The reason for the attention given to the Austrian school today is that all others schools have abjectly failed. Their analysis was wrong and their prescription was wrong. And now everyone knows it. We’re mired in another depression with unemployment hovering around 18-20%, and no end in sight. The fiat money charade is over, the welfare/warfare state is bust, and now people are turning to the one school that nailed it. That’s why the resurgence of Hayek, Mises, et al.
The only option left for them now is to discredit the Austrian school. We should take it as a compliment.
I agree that just as with the resurgence in the 1970s the Austrian school is gaining support because evidence of its theories are becoming very apparent. While America has gone through a textbook credit/cheap money boom, a very good example of the capitol aspect of the business cycle theory can be seen in China. When the boom was occurring China was hailed as the great success stories. But now it is becoming apparent that all they are left with is an over leveraged banking system and heaps of excess capital.

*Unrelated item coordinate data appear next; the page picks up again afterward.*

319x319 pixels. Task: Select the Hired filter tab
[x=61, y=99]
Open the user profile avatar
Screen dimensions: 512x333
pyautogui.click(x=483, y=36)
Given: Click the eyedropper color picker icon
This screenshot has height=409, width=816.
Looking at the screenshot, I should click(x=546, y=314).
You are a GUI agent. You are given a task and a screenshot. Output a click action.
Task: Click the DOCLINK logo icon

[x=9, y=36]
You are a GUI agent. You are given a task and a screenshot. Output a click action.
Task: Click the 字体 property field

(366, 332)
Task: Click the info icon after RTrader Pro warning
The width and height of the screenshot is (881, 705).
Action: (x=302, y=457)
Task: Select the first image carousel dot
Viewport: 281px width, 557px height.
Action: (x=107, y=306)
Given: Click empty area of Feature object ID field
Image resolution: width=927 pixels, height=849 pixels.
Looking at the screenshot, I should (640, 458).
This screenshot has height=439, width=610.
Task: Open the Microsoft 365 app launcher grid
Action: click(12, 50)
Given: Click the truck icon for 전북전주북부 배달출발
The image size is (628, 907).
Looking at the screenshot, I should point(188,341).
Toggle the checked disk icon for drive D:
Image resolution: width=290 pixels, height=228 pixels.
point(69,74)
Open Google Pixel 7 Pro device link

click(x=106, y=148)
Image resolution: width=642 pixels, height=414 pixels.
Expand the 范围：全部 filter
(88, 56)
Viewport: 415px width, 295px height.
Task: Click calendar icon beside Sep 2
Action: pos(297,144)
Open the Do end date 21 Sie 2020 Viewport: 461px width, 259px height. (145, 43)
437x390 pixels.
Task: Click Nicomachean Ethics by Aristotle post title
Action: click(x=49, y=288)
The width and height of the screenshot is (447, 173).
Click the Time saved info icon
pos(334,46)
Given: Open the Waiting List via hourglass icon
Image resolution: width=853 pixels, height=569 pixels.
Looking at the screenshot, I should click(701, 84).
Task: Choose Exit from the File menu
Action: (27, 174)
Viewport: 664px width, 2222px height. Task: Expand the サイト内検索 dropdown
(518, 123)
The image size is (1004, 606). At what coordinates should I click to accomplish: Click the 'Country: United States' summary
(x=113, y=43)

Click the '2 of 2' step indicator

Unfortunately it seems we must suffer a while longer with these broken economic policies, as if more quantitative easing and government spending will bring us prosperity.
As Elime alluded to in his post, i fear that during our credit crash we might resort to authoritarian comforts.
The thing I found particularly interesting about that Warsh article is that while Warsh took cheap shot after cheap shot at Hayek’s private life, he assiduously failed to mention Keynes’ pederasty and sex-tourism. I wonder why that is?
Funny is that even Austrians like Hoppe and Solerno attack Hayekian theory of knowledge preferring the Misesian explanation of the economic calculation problem as a property rights issue instead of a knowledge issue. I also don’t see much love for Hayek in Hoppe’s writing. lol
They attack his later methodological contributions (professor Long has gone some way to show that Hayek and Mises simply talked past each other to a degree and that many of Hayek’s concerns with Mises’s method were unfounded) and rendition of the calculation problem, not necessarily his theory of knowledge wholesale, if you mean that to include stuff like the sensory order.
Excuse me but who is Krugman compared to Hayek?
Krugman is compared to Hayek is the same as Jeanne Dixon compared to Galileo.
I guess that for Krugman, the most inconvenient aspect of Hayek is his Nobel Memorial prize, which goes curiously unmentioned. I suppose explicitly pointing that out amid his hatchet job would question the award process, and thereby open his own to question .
Did Warsh mention the fact that Keynes, in the preface of the GT German edition, claimed that his theory “of output and aggregate demand is perfectly suited for totalitarian states,” and did he forget to mention the fact that Mussolini claimed that the “End of Laissez-Faire” was a “perfect introduction to fascist economics?”
Just curious.
Actually, I agree with Krugman that Hayek is not important to the history of macroeconomics:
http://zatavu.blogspot.com/2011/12/things-that-never-happened-in-history.html
Cafe Hayek liked it so much, they even linked my posting:
http://cafehayek.com/2011/12/more-on-hayek-as-macroeconomist.html
Indeed, good comments, Troy. I think Hayek, et al., should not be given any credit for their contributions to “macroeconomics.” If they were they could also bear the blame when the whole thing comes crashing down.
Warsh lost all credibility when referencing Samuelson’s statement that implied Friedman and Hayek both being conservatives. Also, why does he leave out nearly all of his academic journals/articles and only focus on his books to conclude his insignificance?